• Could you introduce yourself in a few words ?
My name is Ella Perdereau, I created Suprême Bon Ton in 2013. I studied styling and design. For my lookbooks, I work a lot with the photographer Florent Tanet.
I have lots of references but some are recurrent. I’m very inspired by Poliakof’s colors and compositions, but also American abstract expressionists.
Ina Jang or Viviane Sassen’s photos… Bauhaus drawings, are in my references too. Tati’s films, that I particularly appreciate for their singularity and their ironic, very futuristic vision. And the moments of life that appear in Barbara Constantine’s novels are escorting my trips.
• Where does this interest for graphic design come from ?
I grew up in a small eight-hundred- people village in Touraine, France. My neighbors were mostly former parisians. I loved visiting one my cousins that used to work at the Opéra de Paris. We spent a lot of time exploring her attic that was full of fabrics, buttons and trimmings. A genuine Ali Baba’s cave for a 6-year child. Together we spent our wednesday afternoons making clothes for my dolls, and scarves for me. I loved wrapping myself in these fabrics!
Another neighbor had been restorer at the Louvre, my love for color probably comes from this nice encounter.
Then I travelled a lot, I discovered shapes colors, crafting methods, and above all make unforgettable encounters especially in India. The thematic got more and more precise with my researches. The mineral aspect particularly interested me and it was a subject I wanted to approach as much in graphic design as in textile. The subject passionates me, it obsesses me. Meteorite is a metaphoric, poetic dimension of stone. It was the topic I wanted to work on.
My working method is based on collecting documents. I see a picture, an artist, a pattern I like and I embark on great researches. I go a lot to the library
I gather images from books, unusual objects and strange matters. Then I classify and I number my precious collections. Some kind of an inventory in which I add a lexical field. It helps me finding words, this way I appropriate to myself my works and wishes’ language.
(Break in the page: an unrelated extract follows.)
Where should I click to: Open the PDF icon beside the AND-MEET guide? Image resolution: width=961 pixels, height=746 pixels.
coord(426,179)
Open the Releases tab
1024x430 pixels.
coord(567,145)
Then I paste, I cut, I take pictures and I draw. Creation is done gradually. Composition work is important and is done from dozens of drawings and photographs I make from my research work. After textile, I wanted to let my imagination evolve to other materials, to offer a surface, colors and matters work. That’s why I collaborate with a ceramicist, an cabinetmaker, a designer…
• What is SUPRÊME BON TON’s key word, according to you ?
Suprême Bon Ton is a parisian creation studio. Firstly oriented on textile printing through a scarf collection, made and printed in France, accompanied by multidisciplinary artistic projects. With a game between collage and drawing, I offer an enhanced universe, an ethereal palette, like an invitation to discover a raw, surrealist world. So the keyword is surrealist!
• What piece do you prefer in your actual collection ? Why ?
I like to wear the Galactic silk scarf, this year, it brought a lot of luck to the brand!
But I also like the objects created thanks to the different collaborations with craftsmen. I have them all on my desk, like a small curiosity display.
• What are your plans for the future ?
I’m preparing a big surprise for Suprême Bon Ton’s 3 years, in september! I have a show with my textile collective Banco Studio (www.bancostudio.com) at this year’s Paris Design Week in september, and I’ll continue set design.